I have a weird problem with the git log command. Although this command:
git log --pretty=format: --name-only --diff-filter=A
returns .xyz.yml file in the list, but when I try to run this command:
git log --pretty="%ad" --diff-filter=A -- .xyz.yml
to retrieve the time this file was added to this repository it returns empty.
Is there any solution for it?
I would be grateful for any kind of clue.
Edit:
When I try to get full history:
git log --full-history -- .xyz.yml
the output shows a brief and incomplete history
commit b26d833b9da805d5d58c429a4af2d1a5c5b0bad9
Author: author name
Date: Mon Dec 19 14:07:17 2016 -0500
Code config (#606)
* Create .xyz.yml
Created a Code config that uses your setup (also, enabled our Duplication engine).
* Update .xyz.yml
* Update .xyz.yml
* Update .xyz.yml
* Update .xyz.yml
* Update .xyz.yml
* Update .xyz.yml
* Update .xyz.yml
Even though the file is no longer present in the head, the history does not show any deletion...

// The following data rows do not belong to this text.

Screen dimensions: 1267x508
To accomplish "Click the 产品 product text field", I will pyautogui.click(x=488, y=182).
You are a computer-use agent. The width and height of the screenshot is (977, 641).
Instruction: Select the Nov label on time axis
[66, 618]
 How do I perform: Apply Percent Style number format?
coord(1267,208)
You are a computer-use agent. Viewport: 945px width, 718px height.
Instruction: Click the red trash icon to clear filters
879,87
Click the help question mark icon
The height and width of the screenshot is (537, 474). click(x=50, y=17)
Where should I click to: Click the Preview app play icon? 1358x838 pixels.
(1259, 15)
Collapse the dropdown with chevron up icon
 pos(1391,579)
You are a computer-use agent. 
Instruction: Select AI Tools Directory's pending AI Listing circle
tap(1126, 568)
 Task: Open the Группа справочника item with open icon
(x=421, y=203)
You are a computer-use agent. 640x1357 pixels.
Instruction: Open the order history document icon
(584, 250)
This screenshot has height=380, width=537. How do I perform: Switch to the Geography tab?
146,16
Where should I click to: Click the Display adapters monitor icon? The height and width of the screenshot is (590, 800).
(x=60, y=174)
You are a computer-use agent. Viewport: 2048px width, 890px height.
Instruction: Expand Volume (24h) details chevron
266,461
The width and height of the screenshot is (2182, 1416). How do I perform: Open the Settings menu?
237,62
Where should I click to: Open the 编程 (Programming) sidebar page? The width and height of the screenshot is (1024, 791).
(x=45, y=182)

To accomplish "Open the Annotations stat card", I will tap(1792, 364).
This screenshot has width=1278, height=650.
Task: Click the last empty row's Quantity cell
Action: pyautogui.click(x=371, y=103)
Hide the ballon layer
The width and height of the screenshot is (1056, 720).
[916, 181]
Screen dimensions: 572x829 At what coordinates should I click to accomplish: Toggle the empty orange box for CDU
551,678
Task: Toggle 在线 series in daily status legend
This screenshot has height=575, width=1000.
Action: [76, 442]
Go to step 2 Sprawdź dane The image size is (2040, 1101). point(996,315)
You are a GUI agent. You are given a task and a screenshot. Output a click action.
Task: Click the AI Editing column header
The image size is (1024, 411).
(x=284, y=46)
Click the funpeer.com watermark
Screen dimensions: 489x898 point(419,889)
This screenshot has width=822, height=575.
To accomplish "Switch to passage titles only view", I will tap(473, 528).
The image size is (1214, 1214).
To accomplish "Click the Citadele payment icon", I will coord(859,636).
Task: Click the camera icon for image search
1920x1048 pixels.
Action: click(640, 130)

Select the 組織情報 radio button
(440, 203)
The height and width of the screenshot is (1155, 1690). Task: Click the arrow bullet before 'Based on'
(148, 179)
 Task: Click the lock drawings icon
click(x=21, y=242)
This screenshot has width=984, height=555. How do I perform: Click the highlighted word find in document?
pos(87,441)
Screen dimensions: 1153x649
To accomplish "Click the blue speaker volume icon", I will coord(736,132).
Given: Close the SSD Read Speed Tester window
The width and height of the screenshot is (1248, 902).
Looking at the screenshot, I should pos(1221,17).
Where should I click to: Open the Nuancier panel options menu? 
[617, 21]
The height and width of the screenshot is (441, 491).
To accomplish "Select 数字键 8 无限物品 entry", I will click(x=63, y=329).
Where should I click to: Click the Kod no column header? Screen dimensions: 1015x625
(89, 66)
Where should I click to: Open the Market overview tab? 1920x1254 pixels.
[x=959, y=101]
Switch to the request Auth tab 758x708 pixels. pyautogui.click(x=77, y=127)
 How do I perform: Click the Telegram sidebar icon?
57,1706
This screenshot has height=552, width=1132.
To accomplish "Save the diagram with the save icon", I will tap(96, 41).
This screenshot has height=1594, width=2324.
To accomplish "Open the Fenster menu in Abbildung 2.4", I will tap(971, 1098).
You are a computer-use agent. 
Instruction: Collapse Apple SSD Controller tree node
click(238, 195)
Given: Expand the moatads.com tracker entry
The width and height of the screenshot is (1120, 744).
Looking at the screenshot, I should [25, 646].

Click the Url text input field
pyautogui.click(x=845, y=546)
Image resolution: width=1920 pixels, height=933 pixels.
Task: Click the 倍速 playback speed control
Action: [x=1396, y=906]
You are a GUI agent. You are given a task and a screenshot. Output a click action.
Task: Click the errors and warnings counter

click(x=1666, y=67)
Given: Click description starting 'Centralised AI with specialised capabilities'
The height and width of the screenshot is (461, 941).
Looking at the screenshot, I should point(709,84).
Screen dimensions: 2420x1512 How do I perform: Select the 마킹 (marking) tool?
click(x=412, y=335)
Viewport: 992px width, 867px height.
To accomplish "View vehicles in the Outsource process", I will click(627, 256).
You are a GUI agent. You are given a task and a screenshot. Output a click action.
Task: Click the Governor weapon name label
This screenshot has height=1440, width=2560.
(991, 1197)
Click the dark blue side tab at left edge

I have also had a look at the commit history in the GitHub user interface and I see a whole different world there:
The first commit date is even different than what I can find in --full-history.
(Note: if you don't already know how commits store full snapshots of every file, and link together through their metadata parent information, see, e.g., my answer here.)
The question from before and after the edit is different, but both questions are related in terms of what's going on. The git log
command can perform something Git calls History Simplification. Search the git log
documentation for this two-word phrase, and you will find a section that begins with this strangely-worded paragraph:
Sometimes you are only interested in parts of the history, for example the commits modifying a particular <path>. But there are two parts of History Simplification, one part is selecting the commits and the other is how to do it, as there are various strategies to simplify the history.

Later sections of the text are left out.